The parallels with the 1930s are striking. In early 1933, when he took office FDR was clearly worried about getting the economy back to a higher level. To that end he proposed targeting the price level (take it back to the 1929 level). The economy, which had fallen much deeper than today, reacted, but in 1937 monetary policy again threw the economy down the chute.

So what JP is worried about is if we´re going to have a repeat of 1937.Sometimes, given the talk about ‘tapering’, the worries about inflation ‘taking off’, or how ‘unconventional’ monetary policy is generating ‘uncertainty’, I get worried. And in six months’ time it´s almost certain that a new Fed Chair will take over…

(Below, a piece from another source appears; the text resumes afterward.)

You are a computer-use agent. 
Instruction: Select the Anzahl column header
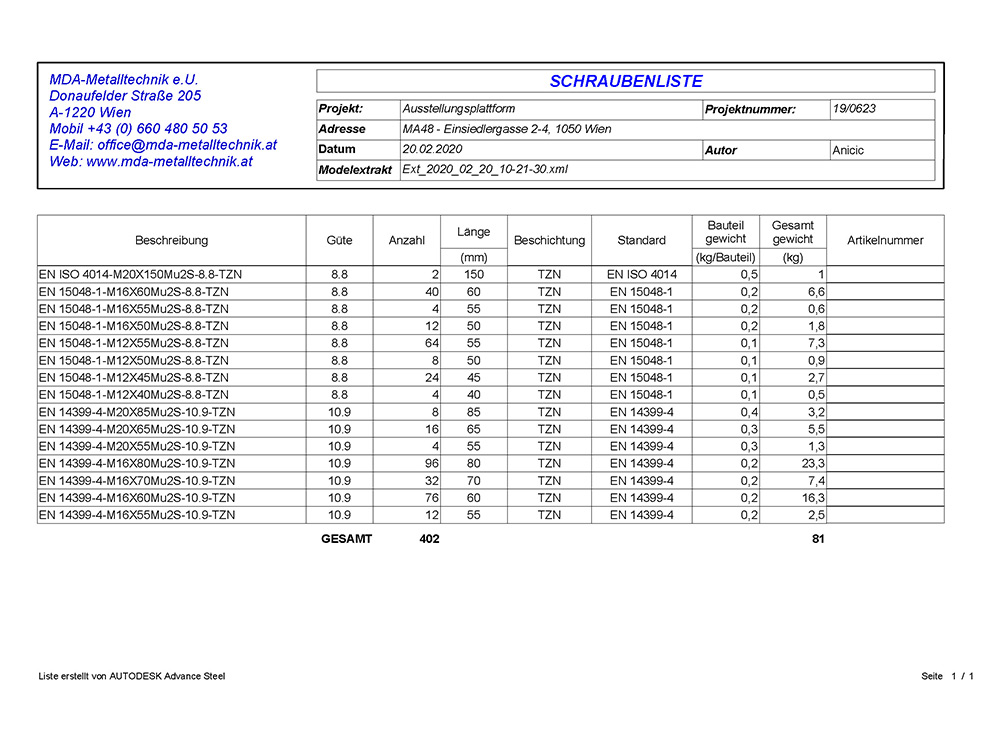click(x=407, y=240)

The charts below illustrate the parallels. Note that in the 1930s the effort made to get the economy back to trend was much greater. Today we seem ‘content’ with what we have and even call it the “new normal”!

Parallels_1

 

Parallels_2

“The Shadow”

I´m not talking about the super-hero but about the Shadow Open Market Committee” (SOMC). They had a symposium 28 months ago and the keynote speaker was Charles Plosser (who must have been “shadow boxing” with himself):

If this forecast is broadly accurate, then monetary policy will have to reverse course in the not-too-distant future and begin to remove the massive amount of accommodation it has supplied to the economy. Failure to do so in a timely manner could have serious consequences for inflation and economic stability in the future. To avoid this outcome, the Fed must confront at least two challenges. The first is selecting the appropriate time to begin unwinding the accommodation. The second is how to use the available tools to move monetary policy toward a more neutral stance over time.

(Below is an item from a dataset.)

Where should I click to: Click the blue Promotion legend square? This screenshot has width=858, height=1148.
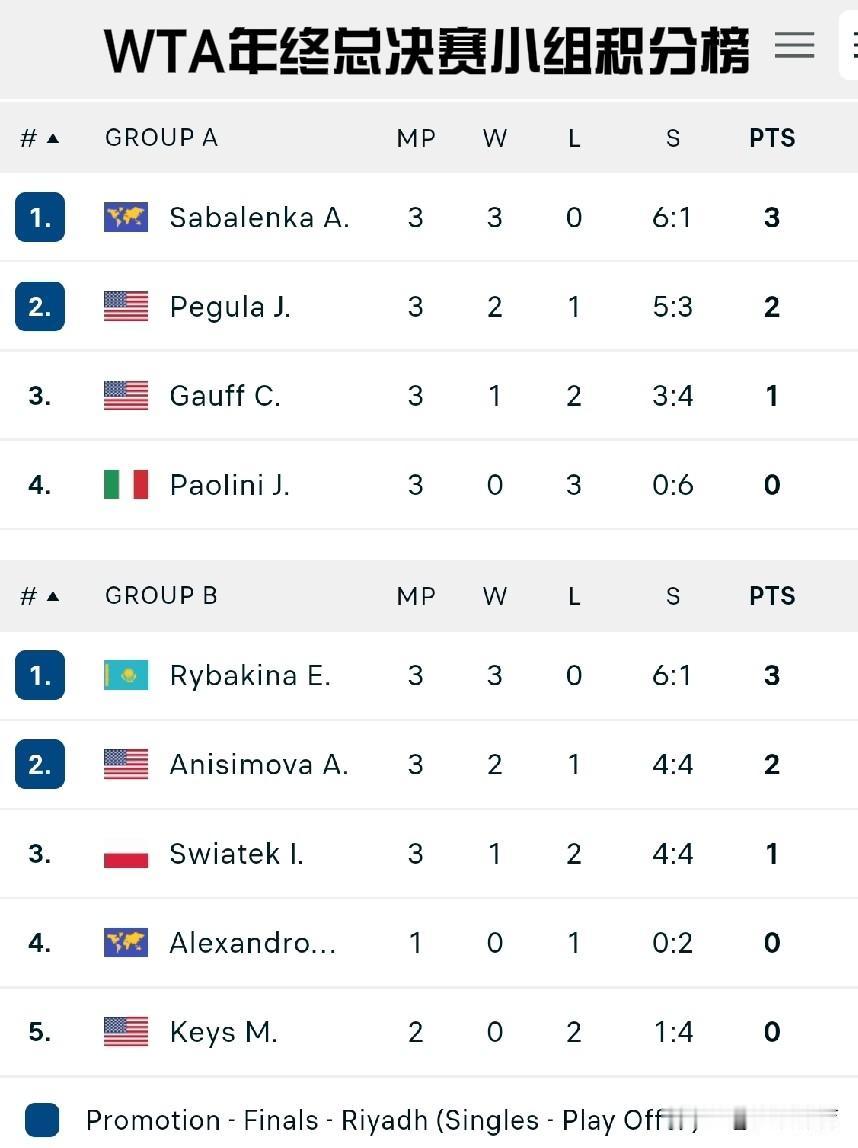(42, 1120)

Another presenter and SOMC member was Michael Bordo:

The Great Recession of 2007-2009 is now over and the U.S. economy is expanding nicely as are most economies. The recovery from the recession reflects the operation of normal market forces and expansionary monetary policy by the Federal Reserve and other central banks. Many observers argue that the recovery in the U.S. is still anemic because the unemployment rate is still close to 9% and there is considerable economic slack. They argue that the Fed should continue on its expansionary track to insure that the recovery will be durable and strong.

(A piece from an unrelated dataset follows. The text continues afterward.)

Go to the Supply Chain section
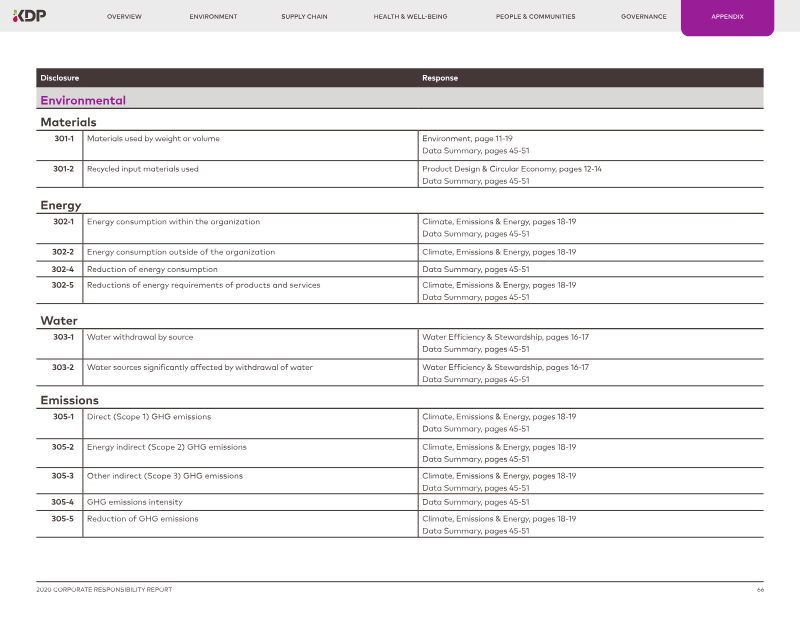800x618 pixels. point(305,17)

The problem is that expansionary monetary policy by the Fed and by central banks around the world is creating incipient inflationary pressure which is already manifest in rising commodity prices and in headline inflation in both emerging and some advanced countries.

Both the record of economic history and recent empirical work suggests that we may be in for a significant run up of global and U.S. inflation in the not too distant future.

Maybe a bit more than 9 quarters does not qualify as “not too distant future” but let´s see what happened to inflation since those ominous words were pronounced.

Shadow

Have they learned from experience? Maybe Michael Bordo has because I couldn´t link him to “inflation risk” searches since. But that´s not the case for Plosser. His name is almost synonymous with “inflation risk”!